Winter Springs Resident,
Please find the following important update on Winter Springs water and supporting documentation provided by the Winter Springs Community Association:
Supporting Documentation:
Water Consumptive Use Permit (CUP) Violations
Prior to the emergency water shortages in Winter Springs last May, the Winter Springs Community Association (WSCA) made public records request and discovered the City of Winter Springs had not complied with the St. John’s Water Management requirement to develop alternative water sources to meet future demands (Central Florida Water Initiative). The City was found to be in violation of the St. John’s Consumptive Use Permit and is now drawing more water than we are legally allowed to draw. According to official testimony from the City’s former Director of Public Works, as recently as 2017 the City was drawing 300 million gallons LESS than its legal limit and funded projects to meet future needs:
- Between 2015 and 2017 the City of Winter Springs funded a project to add reclaimed irrigation lines throughout the City to reduce potable water consumption. The City also funded a reclaimed water plant to supply water to these lines, a plant which was working as recently as 2017.
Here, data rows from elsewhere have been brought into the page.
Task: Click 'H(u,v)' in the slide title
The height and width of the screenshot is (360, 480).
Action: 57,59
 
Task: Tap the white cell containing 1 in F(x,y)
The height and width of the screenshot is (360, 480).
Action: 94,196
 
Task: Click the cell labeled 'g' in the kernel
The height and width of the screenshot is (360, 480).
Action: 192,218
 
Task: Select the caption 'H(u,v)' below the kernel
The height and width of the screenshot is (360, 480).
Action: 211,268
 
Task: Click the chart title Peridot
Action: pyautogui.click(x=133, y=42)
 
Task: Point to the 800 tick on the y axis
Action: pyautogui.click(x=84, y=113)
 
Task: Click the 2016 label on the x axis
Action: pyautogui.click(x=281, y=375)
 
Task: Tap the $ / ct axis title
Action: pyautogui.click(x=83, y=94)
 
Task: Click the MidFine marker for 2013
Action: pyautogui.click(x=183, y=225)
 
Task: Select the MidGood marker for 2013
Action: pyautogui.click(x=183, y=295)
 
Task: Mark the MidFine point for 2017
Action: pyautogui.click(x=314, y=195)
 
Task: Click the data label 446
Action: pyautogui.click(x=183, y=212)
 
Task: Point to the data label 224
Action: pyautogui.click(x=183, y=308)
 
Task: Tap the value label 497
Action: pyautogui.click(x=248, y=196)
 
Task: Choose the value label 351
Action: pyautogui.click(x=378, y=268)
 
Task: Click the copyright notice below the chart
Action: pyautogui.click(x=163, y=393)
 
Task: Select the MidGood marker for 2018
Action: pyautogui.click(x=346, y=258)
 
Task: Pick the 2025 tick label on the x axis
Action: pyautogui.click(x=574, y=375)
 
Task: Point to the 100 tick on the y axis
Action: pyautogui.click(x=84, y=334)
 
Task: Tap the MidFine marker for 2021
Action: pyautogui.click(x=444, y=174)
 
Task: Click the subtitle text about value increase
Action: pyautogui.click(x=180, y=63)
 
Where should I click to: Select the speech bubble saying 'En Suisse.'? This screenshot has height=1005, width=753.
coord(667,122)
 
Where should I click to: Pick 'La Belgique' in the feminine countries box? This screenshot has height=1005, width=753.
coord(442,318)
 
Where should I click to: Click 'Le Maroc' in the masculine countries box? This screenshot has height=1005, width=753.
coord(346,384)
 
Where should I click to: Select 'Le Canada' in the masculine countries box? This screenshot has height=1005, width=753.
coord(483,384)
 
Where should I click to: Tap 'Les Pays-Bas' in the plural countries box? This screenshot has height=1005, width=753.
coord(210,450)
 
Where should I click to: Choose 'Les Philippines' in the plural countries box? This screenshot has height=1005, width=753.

- The City has not installed the previously funded reclaimed irrigation lines, which means new neighborhoods are water lawns using potable water, placing Winter Springs in violation of our CUP and creating last year’s emergency water shortage.
- In 2007 the City of Winter Springs Obtained a Consumptive Use Permit for more than one million gallons per day of clean, potable drinking water from the Parkstone subdivision. However, the City has not followed through on its permit and for the last 15 years the water has been discharged into polluted Lake Jessup.